The European Union will next week unveil plans for a digital tax on US tech giants like Facebook, Amazon and Google as transatlantic tensions flare over prospects of a trade war.
The move is aimed at recovering billions from multinationals that divert European earnings to low-tax countries, and opens a new front in an offensive by Brussels against Silicon Valley giants.
Brussels proposes “big tech” should be taxed on overall revenue in the bloc and not just on their profits, at a rate somewhere between two per cent and five per cent, according to a draft obtained by AFP.
EU Economic Affairs Commissioner Pierre Moscovici says the plan that he will announce on Wednesday will “create a consensus and an electroshock” on taxing digital firms.
But the digital plan may fan fears of a trade war as Brussels prepares to retaliate against US President Donald Trump’s moves to impose steel and aluminium tariffs.
The tech titans plan will target companies with worldwide annual turnover above 750 million euros ($924 million), such as Google, Facebook, Twitter, Airbnb and Uber.
Spared are smaller European start-ups that struggle to compete with them. Companies like Netflix, which depend on subscriptions, may also avoid the chop, a source close to the issue told AFP.
Critics say tax-avoidance strategies used by the California tech giants deprive EU governments of billions of euros while giving them an unfair advantage over smaller rivals.
Under EU law, firms like Google and Facebook can choose to book their income in any member state, prompting them to pick low-tax nations like Ireland, the Netherlands or Luxembourg.
That can mean other nations in the bloc miss out on tax revenue from the US firms, even though sales in those countries may account for a bigger share of the earnings.
Turning the screw
Under the EU plan, revenue from the digital tax would be fairly distributed to where the companies actually operate, according to the level of activity in those countries and not the level of booked profit.
Brussels will unveil the plan on the eve of the March 22 European Union summit in Brussels, which is also set to debate the issue, and ahead of an April G20 meeting of the world’s most developed economies.
France, Germany, Italy, Spain and Britain — the five EU G20 members — are pushing first for a European solution that can set an example for the rest of the world.
French President Emmanuel Macron, who is energetically lobbying for a series of reforms to the EU in the wake of the Brexit vote, has been a particularly strong proponent on taking on the big US tech firms.
“Our international partners are not moving fast enough to meet the challenge of digital tax,” said Moscovici, a Frenchman.
But for the plan to become reality it must be unanimously approved by all EU countries, and it remains to be seen whether the big states can win the support of smaller ones that offer the tax breaks to the tech titans.

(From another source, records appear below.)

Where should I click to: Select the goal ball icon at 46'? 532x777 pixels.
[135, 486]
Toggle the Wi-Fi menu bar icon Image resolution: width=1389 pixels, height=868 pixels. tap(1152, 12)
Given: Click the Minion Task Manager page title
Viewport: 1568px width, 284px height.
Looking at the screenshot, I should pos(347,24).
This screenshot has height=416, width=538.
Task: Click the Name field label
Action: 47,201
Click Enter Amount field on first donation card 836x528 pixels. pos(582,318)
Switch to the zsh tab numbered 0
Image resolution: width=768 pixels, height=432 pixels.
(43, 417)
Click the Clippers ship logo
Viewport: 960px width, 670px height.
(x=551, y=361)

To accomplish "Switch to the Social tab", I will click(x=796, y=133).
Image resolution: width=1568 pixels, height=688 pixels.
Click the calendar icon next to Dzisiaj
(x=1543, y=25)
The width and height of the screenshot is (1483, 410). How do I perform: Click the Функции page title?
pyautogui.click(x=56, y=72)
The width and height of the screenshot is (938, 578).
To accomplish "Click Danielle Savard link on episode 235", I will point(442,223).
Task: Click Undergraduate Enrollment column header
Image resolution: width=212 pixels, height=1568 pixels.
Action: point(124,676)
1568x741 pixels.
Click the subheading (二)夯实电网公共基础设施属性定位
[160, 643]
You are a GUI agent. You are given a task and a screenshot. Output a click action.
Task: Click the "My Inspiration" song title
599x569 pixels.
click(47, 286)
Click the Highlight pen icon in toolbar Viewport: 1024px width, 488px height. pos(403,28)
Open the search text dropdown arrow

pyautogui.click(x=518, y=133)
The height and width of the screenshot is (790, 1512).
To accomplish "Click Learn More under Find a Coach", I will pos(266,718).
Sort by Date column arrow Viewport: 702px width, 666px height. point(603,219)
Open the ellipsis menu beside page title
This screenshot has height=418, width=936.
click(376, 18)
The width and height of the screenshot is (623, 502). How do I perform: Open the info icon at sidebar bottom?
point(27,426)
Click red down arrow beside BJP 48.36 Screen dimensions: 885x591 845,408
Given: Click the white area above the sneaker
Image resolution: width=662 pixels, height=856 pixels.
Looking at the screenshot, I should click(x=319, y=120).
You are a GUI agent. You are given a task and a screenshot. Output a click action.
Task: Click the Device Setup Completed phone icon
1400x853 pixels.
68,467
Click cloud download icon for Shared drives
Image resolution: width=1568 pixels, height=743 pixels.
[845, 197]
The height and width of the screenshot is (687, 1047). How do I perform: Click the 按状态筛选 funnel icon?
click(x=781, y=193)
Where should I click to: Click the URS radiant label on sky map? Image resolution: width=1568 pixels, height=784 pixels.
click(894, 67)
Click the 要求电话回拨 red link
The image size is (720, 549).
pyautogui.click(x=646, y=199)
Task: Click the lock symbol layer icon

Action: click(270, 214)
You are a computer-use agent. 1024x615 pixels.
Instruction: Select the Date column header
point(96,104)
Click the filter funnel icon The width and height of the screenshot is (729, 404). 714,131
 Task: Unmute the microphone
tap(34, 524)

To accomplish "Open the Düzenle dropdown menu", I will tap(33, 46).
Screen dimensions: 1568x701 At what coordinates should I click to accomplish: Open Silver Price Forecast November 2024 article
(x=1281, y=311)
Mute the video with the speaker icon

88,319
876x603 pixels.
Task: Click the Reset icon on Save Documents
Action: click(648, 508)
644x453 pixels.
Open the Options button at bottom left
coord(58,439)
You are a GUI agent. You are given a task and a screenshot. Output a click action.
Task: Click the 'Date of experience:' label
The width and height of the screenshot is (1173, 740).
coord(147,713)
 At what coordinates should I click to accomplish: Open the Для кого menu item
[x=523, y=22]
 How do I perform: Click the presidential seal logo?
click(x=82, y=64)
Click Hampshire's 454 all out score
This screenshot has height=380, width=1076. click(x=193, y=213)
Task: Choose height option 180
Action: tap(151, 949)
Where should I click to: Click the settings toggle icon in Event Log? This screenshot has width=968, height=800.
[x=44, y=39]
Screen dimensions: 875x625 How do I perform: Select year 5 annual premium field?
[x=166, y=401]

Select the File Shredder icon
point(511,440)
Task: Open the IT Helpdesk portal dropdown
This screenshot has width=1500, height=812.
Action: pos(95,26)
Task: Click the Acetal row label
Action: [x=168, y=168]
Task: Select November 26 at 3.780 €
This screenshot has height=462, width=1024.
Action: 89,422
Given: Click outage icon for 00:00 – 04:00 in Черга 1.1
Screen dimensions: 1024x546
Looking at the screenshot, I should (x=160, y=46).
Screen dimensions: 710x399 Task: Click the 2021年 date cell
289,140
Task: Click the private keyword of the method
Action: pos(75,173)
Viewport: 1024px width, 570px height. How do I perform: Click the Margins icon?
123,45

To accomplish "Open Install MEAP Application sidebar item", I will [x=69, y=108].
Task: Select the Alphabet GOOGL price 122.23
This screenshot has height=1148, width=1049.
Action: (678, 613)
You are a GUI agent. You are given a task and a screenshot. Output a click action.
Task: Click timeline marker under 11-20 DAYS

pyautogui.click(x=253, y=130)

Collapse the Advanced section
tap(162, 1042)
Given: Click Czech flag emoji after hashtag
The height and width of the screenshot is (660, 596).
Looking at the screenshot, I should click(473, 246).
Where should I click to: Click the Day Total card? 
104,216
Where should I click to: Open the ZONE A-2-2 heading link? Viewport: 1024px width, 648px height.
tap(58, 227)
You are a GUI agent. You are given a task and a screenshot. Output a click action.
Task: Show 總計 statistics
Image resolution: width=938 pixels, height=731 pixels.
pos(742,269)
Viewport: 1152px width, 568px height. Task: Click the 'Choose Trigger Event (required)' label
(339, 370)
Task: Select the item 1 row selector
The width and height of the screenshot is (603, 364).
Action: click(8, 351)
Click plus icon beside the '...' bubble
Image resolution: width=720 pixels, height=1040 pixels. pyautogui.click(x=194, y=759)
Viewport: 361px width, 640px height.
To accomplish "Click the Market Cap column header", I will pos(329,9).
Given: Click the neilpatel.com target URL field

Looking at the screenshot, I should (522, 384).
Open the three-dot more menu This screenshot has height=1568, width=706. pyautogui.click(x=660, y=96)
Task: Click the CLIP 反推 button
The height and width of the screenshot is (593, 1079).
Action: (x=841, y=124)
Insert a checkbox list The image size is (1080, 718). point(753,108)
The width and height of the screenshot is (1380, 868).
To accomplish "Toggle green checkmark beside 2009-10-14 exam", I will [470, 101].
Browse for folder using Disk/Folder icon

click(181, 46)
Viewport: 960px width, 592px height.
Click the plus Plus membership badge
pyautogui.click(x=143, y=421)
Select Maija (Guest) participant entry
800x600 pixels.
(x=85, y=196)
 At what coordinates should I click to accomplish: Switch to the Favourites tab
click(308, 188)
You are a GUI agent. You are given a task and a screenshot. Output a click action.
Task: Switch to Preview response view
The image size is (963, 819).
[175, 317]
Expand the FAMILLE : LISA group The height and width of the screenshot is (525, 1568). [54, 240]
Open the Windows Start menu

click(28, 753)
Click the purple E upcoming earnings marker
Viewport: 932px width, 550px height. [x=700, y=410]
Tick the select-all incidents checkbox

The EU has turned the screw on US tech giants recently, ordering Apple in 2016 to repay 13 billion euros in back taxes to Ireland, and hitting Google with a record 2.4-billion-euro fine in June last year for illegally favouring its shopping service in search results
The EU has repeatedly pledged to crack down on tax avoidance in recent years after the “LuxLeaks” scandal showed how multinationals divert profits through low-tax countries, and the Panama Papers uncovered huge offshore movements.